Hazel pareceu perplexa.
— O quê? Não! Quer dizer... eu nunca lhe pediria isso. Não depois do que Nêmesis disse sobre o preço horrível que isso teria. Nós mal nos conhecemos!
O comentário mal nos conhecemos doeu um pouco, embora Leo soubesse que era verdade.
— Então... não era sobre isso que você queria falar? — perguntou ele. — Hã, então é sobre aquela hora em que ficamos de mãos dadas no rochedo? Porque...
— Não! — apressou-se ela a dizer, abanando o rosto daquele jeito bonitinho que ela fazia quando ficava nervosa. — Não, eu só estava pensando na maneira como você enganou Narciso e aquelas ninfas...
— Ah, tá. — Leo olhou constrangido para o próprio braço. A tatuagem de IRADO ainda não havia desaparecido por completo. — Pareceu uma boa ideia na hora.
— Você foi incrível — disse Hazel. — Tenho pensado no quanto você me lembra...
— Sammy — adivinhou Leo. — Queria que você me dissesse quem é ele.
— Quem ele era — corrigiu Hazel. O ar da noite estava morno, mas assim mesmo ela estremeceu. — Fiquei pensando... talvez eu possa lhe mostrar.
— Você está falando de uma foto?
— Não. Tem uma espécie de flashback que acontece comigo. Faz muito tempo que não tenho um, e nunca tentei fazer um ocorrer de propósito. Mas certa vez partilhei um com Frank, então pensei...

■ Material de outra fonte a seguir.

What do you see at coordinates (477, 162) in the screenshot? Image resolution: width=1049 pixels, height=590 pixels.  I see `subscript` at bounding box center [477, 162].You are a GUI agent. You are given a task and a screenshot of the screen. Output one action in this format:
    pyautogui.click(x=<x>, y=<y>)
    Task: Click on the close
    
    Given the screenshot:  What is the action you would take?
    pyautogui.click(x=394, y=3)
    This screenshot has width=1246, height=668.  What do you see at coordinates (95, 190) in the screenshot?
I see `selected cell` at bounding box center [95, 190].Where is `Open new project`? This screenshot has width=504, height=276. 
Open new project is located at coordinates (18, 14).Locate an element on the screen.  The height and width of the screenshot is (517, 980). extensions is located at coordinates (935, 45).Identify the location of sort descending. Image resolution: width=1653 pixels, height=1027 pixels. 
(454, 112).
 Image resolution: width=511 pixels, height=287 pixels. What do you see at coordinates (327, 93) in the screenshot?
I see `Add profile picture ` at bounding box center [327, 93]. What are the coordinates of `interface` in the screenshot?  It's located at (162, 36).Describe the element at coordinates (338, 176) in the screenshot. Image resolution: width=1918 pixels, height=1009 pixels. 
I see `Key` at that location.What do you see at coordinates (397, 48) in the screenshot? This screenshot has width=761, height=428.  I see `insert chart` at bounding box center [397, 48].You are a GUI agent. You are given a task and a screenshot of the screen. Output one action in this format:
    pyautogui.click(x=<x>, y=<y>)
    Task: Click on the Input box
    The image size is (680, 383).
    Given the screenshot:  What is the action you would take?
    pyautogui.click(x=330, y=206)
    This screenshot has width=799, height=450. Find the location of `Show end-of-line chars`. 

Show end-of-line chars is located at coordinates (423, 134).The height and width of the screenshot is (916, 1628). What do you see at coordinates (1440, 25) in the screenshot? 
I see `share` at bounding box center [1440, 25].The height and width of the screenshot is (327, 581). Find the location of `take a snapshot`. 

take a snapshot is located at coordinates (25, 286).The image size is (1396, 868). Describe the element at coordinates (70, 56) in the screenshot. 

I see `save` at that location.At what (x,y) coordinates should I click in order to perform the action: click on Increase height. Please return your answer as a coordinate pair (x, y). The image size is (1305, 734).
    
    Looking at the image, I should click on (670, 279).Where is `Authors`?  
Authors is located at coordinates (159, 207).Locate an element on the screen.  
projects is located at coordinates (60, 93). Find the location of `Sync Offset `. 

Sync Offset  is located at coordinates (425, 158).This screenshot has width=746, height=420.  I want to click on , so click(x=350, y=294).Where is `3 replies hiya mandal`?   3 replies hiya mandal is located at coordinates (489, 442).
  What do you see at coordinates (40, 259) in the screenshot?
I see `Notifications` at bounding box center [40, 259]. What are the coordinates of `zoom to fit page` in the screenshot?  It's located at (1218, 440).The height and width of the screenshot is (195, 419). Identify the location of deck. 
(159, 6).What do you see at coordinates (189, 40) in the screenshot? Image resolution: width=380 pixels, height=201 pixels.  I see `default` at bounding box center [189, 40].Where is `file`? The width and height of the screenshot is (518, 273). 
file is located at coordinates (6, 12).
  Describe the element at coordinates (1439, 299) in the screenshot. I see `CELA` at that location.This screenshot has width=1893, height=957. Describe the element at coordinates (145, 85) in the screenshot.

Os olhos de Hazel fixaram-se nos dele. Leo começou a ficar nervoso, como se lhe houvessem injetado adrenalina na veia. Se o flashback era algo que Frank havia partilhado com Hazel... bem, ou Leo não queria ter nada a ver com aquilo, ou ele decididamente queria tentar. Não tinha certeza de qual das opções.
— Quando você diz flashback... — Ele engoliu em seco. — Do que exatamente estamos falando? É seguro?
Hazel estendeu a mão.
— Eu não lhe pediria para fazer isso, mas tenho certeza de que é importante. Não pode ser uma coincidência termos nos encontrado. Se funcionar, talvez finalmente possamos entender de que forma estamos conectados.
Leo olhou para o leme. Ainda tinha uma incômoda suspeita de que havia esquecido algo, mas o treinador Hedge parecia estar se saindo bem. O céu à frente deles estava claro. Não havia o menor sinal de problema.
Além disso, um flashback parecia ser algo bem breve. Deixar o treinador no controle por mais alguns minutos não ia fazer mal, ia?
— O.k. — cedeu ele. — Me mostre.
Ele pegou a mão de Hazel, e o mundo se dissolveu.